Give again, word for word, every line in the entries below from the line with "Zamknij (188, 1412)" up to and including the line with "web-mail (497, 2310)", and no other line.

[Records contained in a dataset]
====

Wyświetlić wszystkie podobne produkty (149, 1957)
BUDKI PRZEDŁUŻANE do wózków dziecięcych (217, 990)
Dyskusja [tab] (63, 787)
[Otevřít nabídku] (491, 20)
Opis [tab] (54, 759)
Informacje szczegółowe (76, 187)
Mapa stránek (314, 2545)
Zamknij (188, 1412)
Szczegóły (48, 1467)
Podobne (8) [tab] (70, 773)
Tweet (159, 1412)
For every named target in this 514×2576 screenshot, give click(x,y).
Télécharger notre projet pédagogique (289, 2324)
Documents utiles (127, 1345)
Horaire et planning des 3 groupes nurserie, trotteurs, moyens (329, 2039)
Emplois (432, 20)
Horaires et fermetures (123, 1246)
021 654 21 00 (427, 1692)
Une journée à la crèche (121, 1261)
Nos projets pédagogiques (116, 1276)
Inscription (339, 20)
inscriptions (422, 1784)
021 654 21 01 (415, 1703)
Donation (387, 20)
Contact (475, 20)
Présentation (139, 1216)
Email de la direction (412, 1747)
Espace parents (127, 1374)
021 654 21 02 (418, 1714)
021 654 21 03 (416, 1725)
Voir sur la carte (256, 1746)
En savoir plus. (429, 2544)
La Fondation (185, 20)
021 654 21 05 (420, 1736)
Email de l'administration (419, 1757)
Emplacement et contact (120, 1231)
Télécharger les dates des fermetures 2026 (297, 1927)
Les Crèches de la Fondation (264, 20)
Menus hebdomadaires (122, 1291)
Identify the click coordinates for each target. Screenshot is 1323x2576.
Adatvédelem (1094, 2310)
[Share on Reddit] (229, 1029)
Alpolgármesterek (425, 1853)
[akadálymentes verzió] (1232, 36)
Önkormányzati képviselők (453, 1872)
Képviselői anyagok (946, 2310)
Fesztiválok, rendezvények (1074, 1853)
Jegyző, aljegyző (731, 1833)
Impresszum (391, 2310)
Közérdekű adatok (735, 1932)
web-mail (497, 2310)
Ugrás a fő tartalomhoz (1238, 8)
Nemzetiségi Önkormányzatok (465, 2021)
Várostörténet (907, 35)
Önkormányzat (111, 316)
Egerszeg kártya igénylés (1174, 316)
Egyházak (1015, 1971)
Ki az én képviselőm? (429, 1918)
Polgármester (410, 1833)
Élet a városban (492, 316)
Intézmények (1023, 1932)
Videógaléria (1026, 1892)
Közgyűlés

====

### Exercise response
Zamknij (188, 1412)
Szczegóły (48, 1467)
Podobne (8) [tab] (70, 773)
Tweet (159, 1412)
For every named target in this 514×2576 screenshot, give click(x,y).
Télécharger notre projet pédagogique (289, 2324)
Documents utiles (127, 1345)
Horaire et planning des 3 groupes nurserie, trotteurs, moyens (329, 2039)
Emplois (432, 20)
Horaires et fermetures (123, 1246)
021 654 21 00 (427, 1692)
Une journée à la crèche (121, 1261)
Nos projets pédagogiques (116, 1276)
Inscription (339, 20)
inscriptions (422, 1784)
021 654 21 01 (415, 1703)
Donation (387, 20)
Contact (475, 20)
Présentation (139, 1216)
Email de la direction (412, 1747)
Espace parents (127, 1374)
021 654 21 02 (418, 1714)
021 654 21 03 (416, 1725)
Voir sur la carte (256, 1746)
En savoir plus. (429, 2544)
La Fondation (185, 20)
021 654 21 05 (420, 1736)
Email de l'administration (419, 1757)
Emplacement et contact (120, 1231)
Télécharger les dates des fermetures 2026 (297, 1927)
Les Crèches de la Fondation (264, 20)
Menus hebdomadaires (122, 1291)
Identify the click coordinates for each target. Screenshot is 1323x2576.
Adatvédelem (1094, 2310)
[Share on Reddit] (229, 1029)
Alpolgármesterek (425, 1853)
[akadálymentes verzió] (1232, 36)
Önkormányzati képviselők (453, 1872)
Képviselői anyagok (946, 2310)
Fesztiválok, rendezvények (1074, 1853)
Jegyző, aljegyző (731, 1833)
Impresszum (391, 2310)
Közérdekű adatok (735, 1932)
web-mail (497, 2310)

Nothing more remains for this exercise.